→ INSTRUCTIONS TO FOLLOW: Find the line with "This screenshot has width=446, height=305." in the entries below, then output every line from it down to the line with "Given: Click the 3 Free Spins flame badge", exactly and with no pictures.

→ DATA EXCERPTS:
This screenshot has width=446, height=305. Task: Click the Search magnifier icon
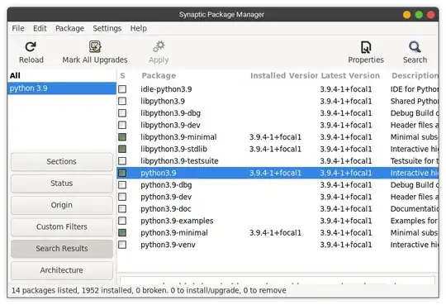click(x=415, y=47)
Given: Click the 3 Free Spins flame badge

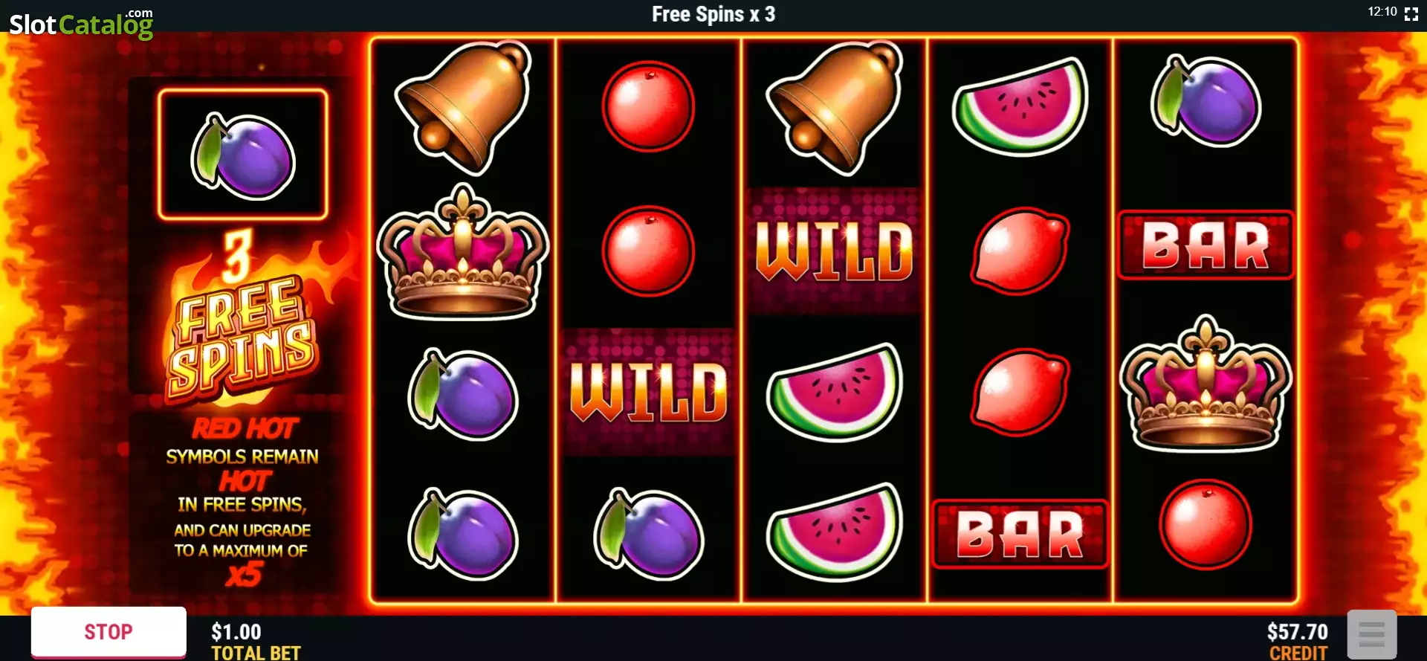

==

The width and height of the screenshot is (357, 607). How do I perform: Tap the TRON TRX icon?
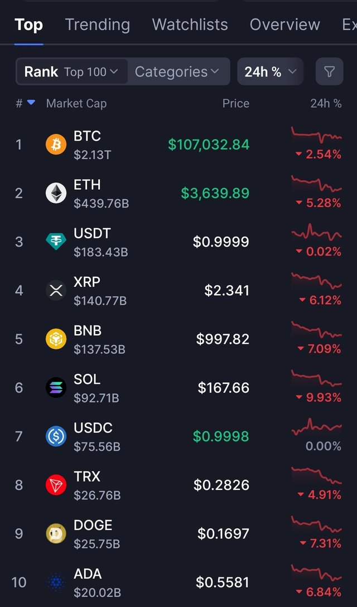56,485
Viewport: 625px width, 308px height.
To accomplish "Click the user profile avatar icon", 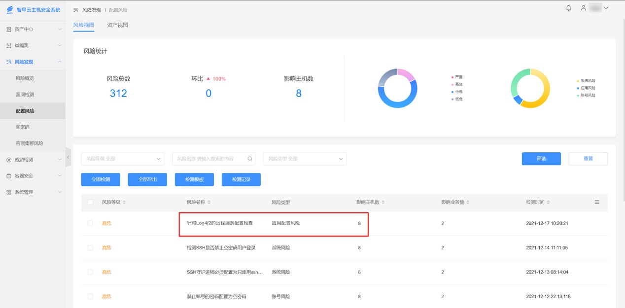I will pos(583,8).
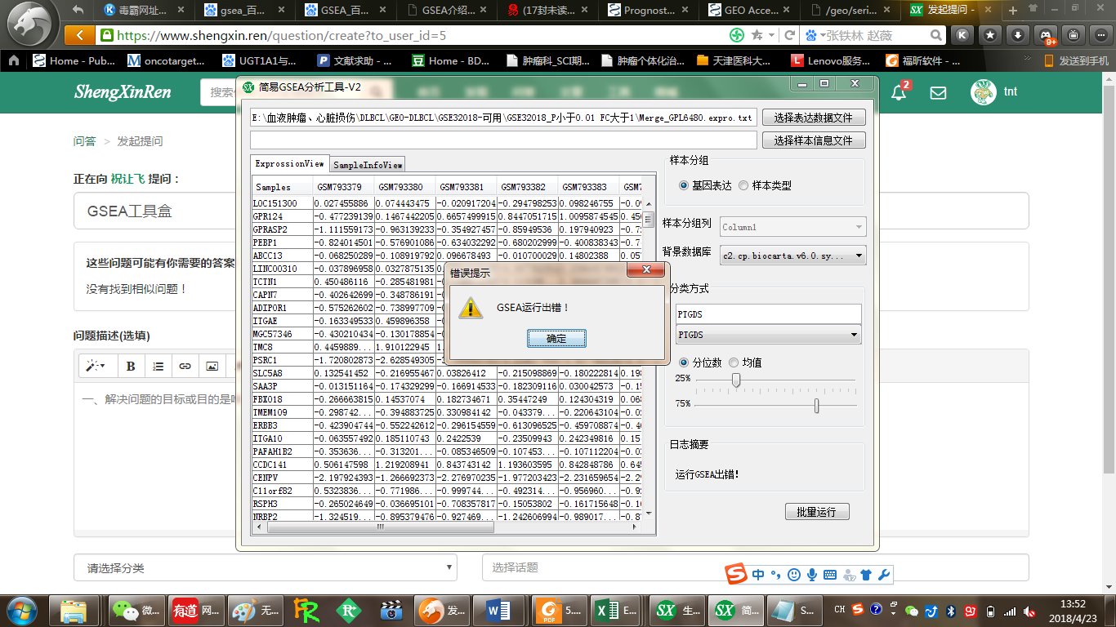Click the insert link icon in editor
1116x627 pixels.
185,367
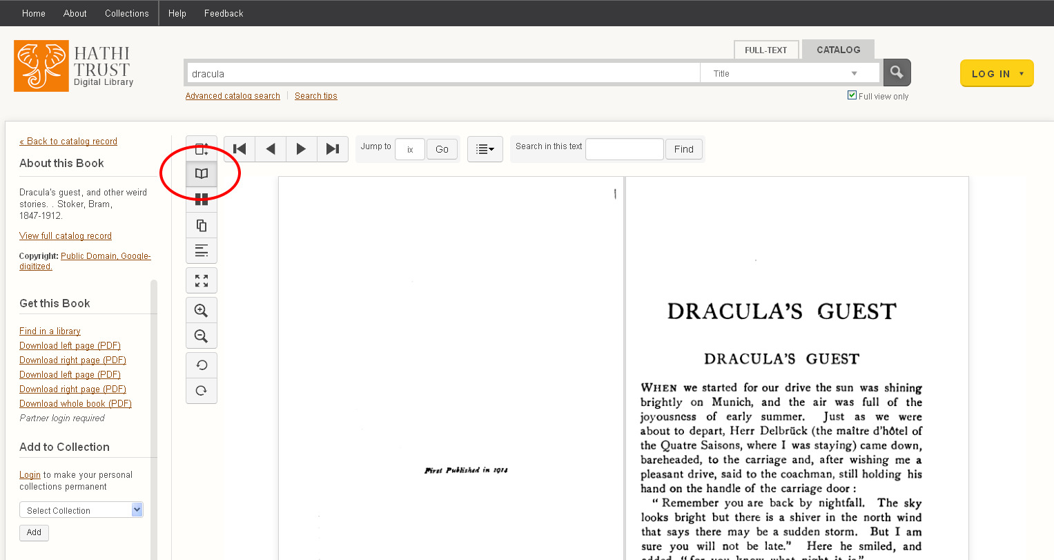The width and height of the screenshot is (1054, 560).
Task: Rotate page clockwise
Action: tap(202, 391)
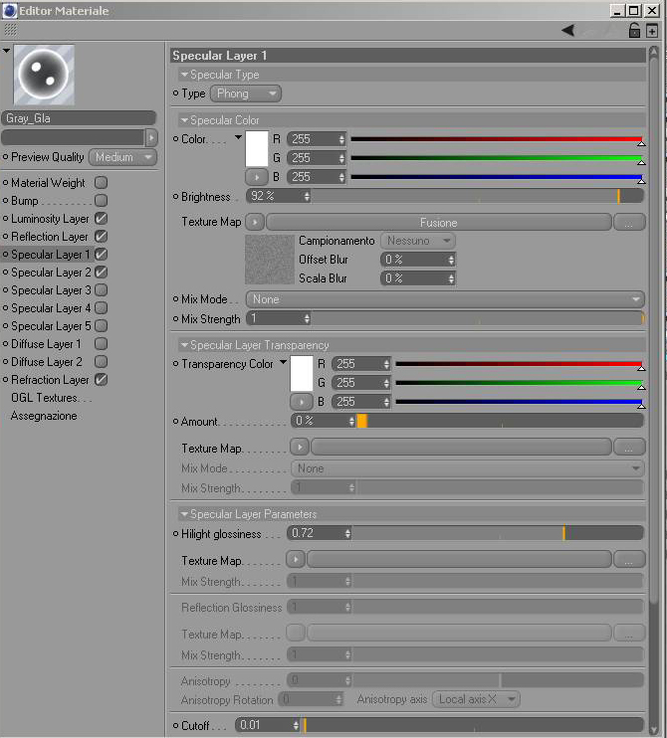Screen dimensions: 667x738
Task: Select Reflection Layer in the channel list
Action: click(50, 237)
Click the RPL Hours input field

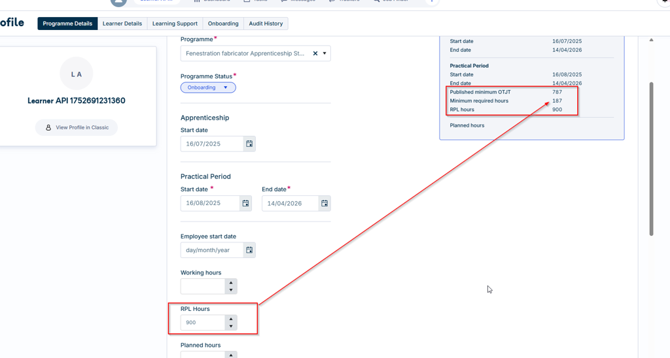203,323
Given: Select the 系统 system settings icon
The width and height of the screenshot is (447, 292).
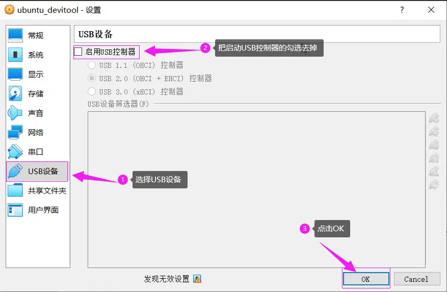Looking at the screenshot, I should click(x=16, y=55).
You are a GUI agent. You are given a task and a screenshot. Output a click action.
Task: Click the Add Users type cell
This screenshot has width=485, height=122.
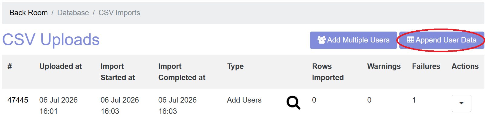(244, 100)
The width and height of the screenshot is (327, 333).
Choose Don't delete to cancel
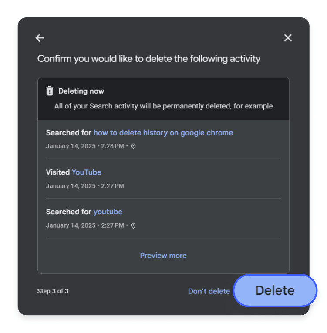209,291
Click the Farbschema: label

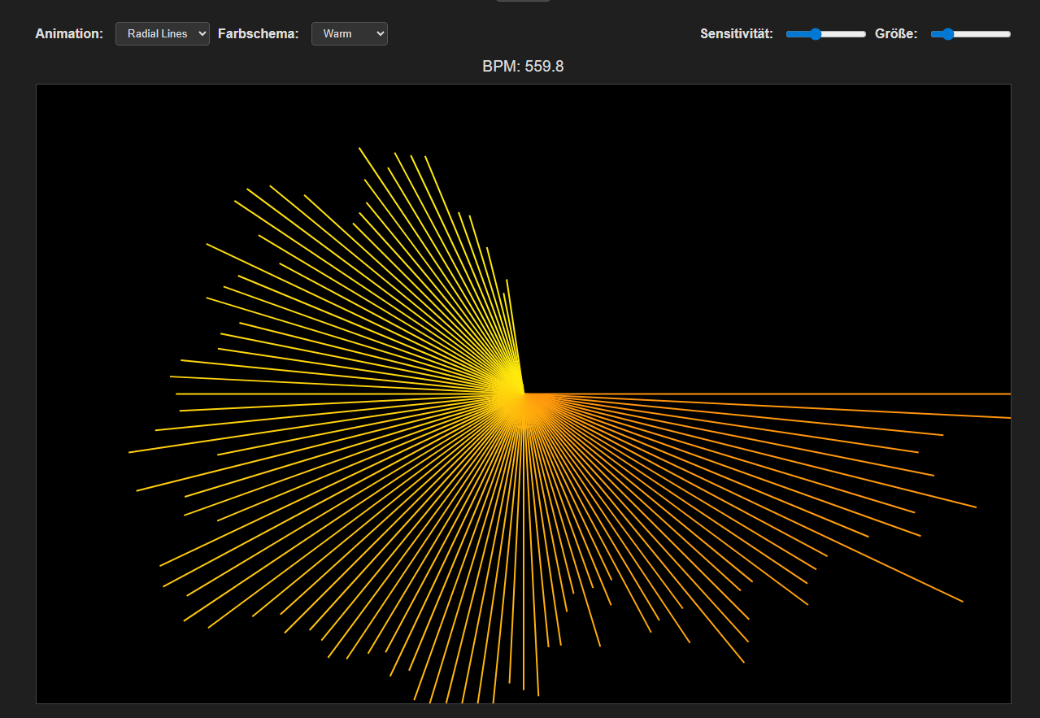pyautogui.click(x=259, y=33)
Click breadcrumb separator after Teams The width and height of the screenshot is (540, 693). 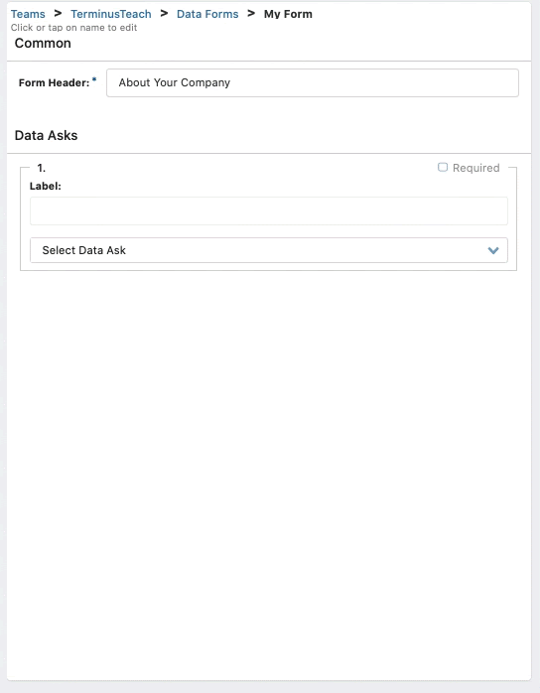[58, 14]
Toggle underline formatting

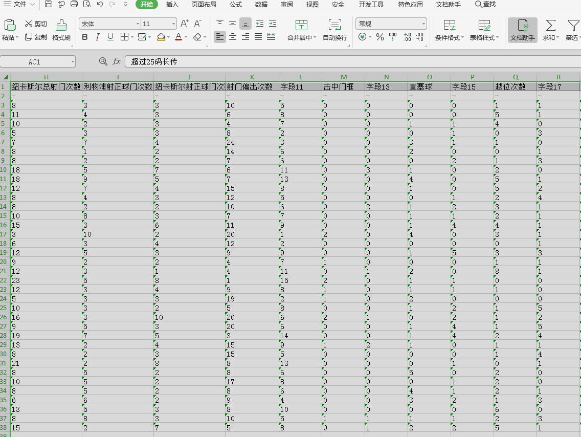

→ TASK ANSWER:
This screenshot has width=446, height=305. Task: Click the Search magnifier icon
click(x=415, y=47)
Given: Click the 3 Free Spins flame badge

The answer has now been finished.